La muerte, además de un misterio y una desgracia, o ambas cosas al mismo tiempo, es sobre todo un ritual. La expresión social de una ceremonia milenaria. Una despedida ancestral donde la mayoría de las veces somos testigos y sólo una –aquella que nos está vedado contemplar– los protagonistas. No es de extrañar que sea un hábito común a todas las culturas. Enterrar, llorar y rendir homenaje a los muertos es una forma de civilización que muestra valores compartidos y resume las respuestas –en general estériles– que en distintas épocas y diferentes contextos históricos el ser humano crea para enfrentarse al gran misterio: ¿qué sucede cuando el cuerpo perece? ¿Existe el alma?
A falta de una respuesta, las religiones, que durante siglos han estado ocupándose de los sepelios con la misma devoción que dictaban la moral o registraban los nacimientos en sus incunables de parroquia, establecieron cánones y reglas para dar sepultura a los difuntos. Son las leyes de la muerte oficial, por así decirlo. En las democracias occidentales, donde los dioses antiguos han sido reemplazados por el mito ambiguo de la voluntad popular, los duelos públicos son competencia directa de las autoridades políticas, que disfrutan del monopolio de dar naturaleza institucional al dolor individual.
El Gobierno formado por PSOE y Podemos ha tardado más de tres meses en ordenar actos de luto por las miles de víctimas del coronavirus, cuyo número real desconocemos porque desde el primer día las estadísticas de la pandemia han sido objeto de variaciones (interesadas) para dosificar el inmenso tamaño de la tragedia social.
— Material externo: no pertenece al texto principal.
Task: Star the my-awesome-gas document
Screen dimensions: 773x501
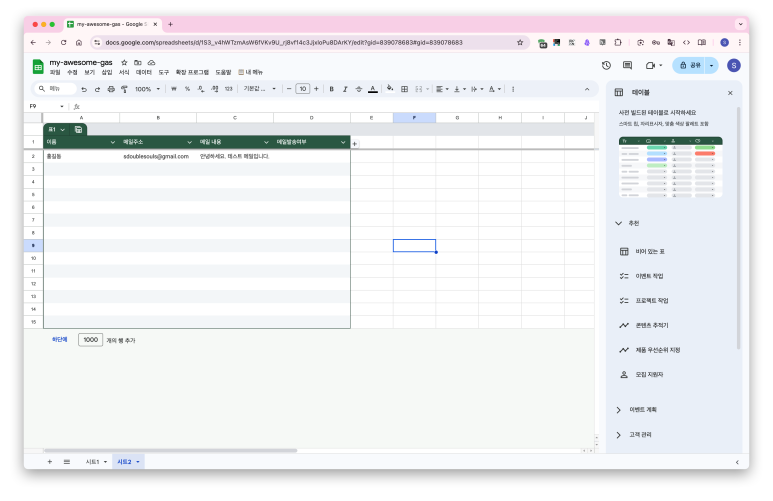Action: pos(124,62)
Asombrosamente, la correspondiente orden de duelo –un decreto firmado por el Rey pero escrito por la Moncloa– ha terminado resolviendo esta cuestión, básicamente simbólica, con un texto inaudito que muestra mejor que cualquier teoría académica cómo el elemento sentimental domina por completo la escena de la política española, orillando la reflexión e incluso el sentido del decoro.
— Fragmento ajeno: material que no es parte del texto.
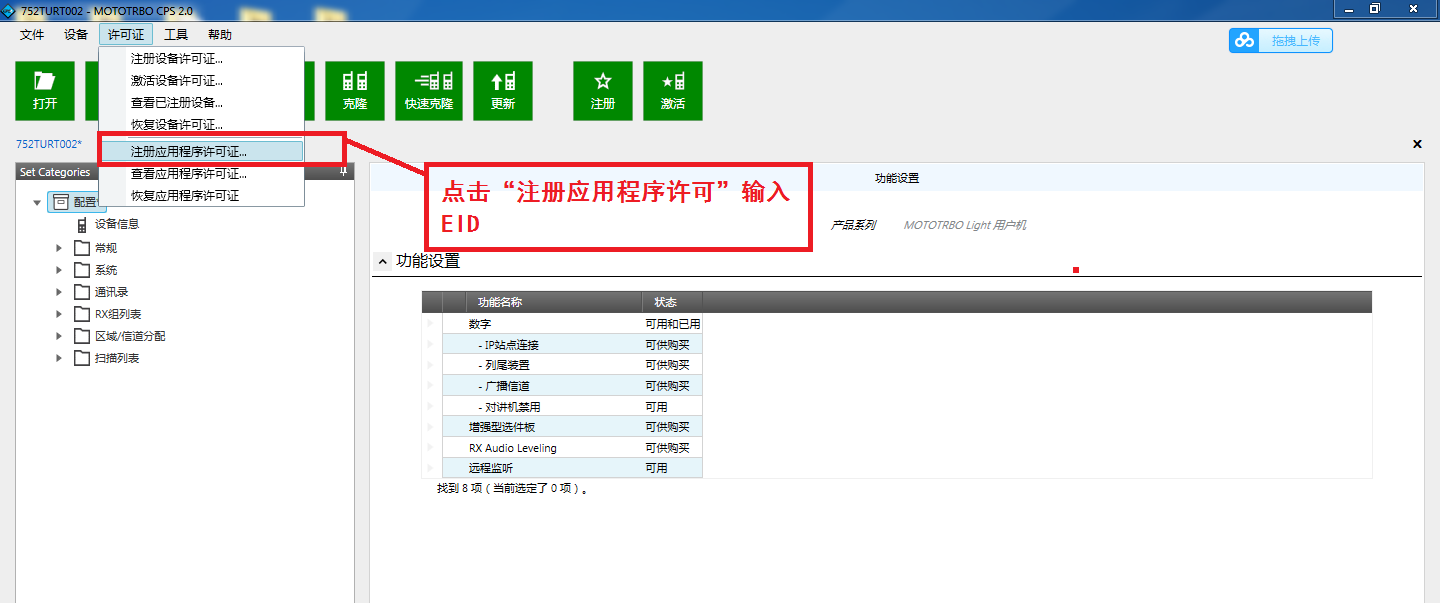Collapse the 功能设置 section chevron
1440x603 pixels.
coord(382,261)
El BOE funeral, publicado el pasado 26 de mayo, es un monumento al desaliño que, lejos de expresar una verdadera sensibilidad, despacha el homenaje a los difuntos con una sensiblería evangélica. Se trata de un pronunciamento que carece de un preámbulo que justifique –o explique– los motivos que llevan a emitir tal resolución. Da la sensación de que nadie en Moncloa quería cogerse las manos estableciendo una mínima relación de hechos. Tampoco se menciona –cosa harto llamativa– el número exacto de muertos. El diablo, ya lo sabemos, está en los detalles
La resolución gubernamental adopta la forma retórica de una salmodia y simula ser una oración que, sin entrar en las causas de la desgracia que lamenta ni delimitar su envergadura, disemina enunciados a modo de versículos –cada dos líneas se rompen las frases– donde se intuye la voluntad de un manifiesto: “Porque es digno consolidar los vínculos sociales con un duelo colectivo y unitario en recuerdo de todas las víctimas provocadas por la violencia, el terror, las catástrofes o la enfermedad (…) porque es bueno que la sociedad que trabaja junta por el bien común pueda manifestar también junta su dolor (…) porque es justo homenajear a los compatriotas que han sacrificado sus vidas en el cumplimiento del deber ante una amenaza insólita contra la salud y el bienestar de la Nación”. Entre Paulo Coelho y Jorge Bucay.
Carl Schmitt dejó dicho en su teoría política que la secularización inherente a la modernidad nunca eliminó las similitudes entre los líderes políticos y los religiosos, ni la equivalencia entre la Iglesia y las organizaciones políticas, que se mantienen incólumes y han perdurado. El luto de Sánchez I, el Insomne, confirma esta tesis: más que expresar un dolor sincero, el decreto del luto parece la plegaria de una misa –“en verdad es justo y necesario”– donde quien pronuncia las palabras sagradas no siente lo que dice ni dice lo que siente. Simplemente reproduce una fórmula tan muerta como las víctimas.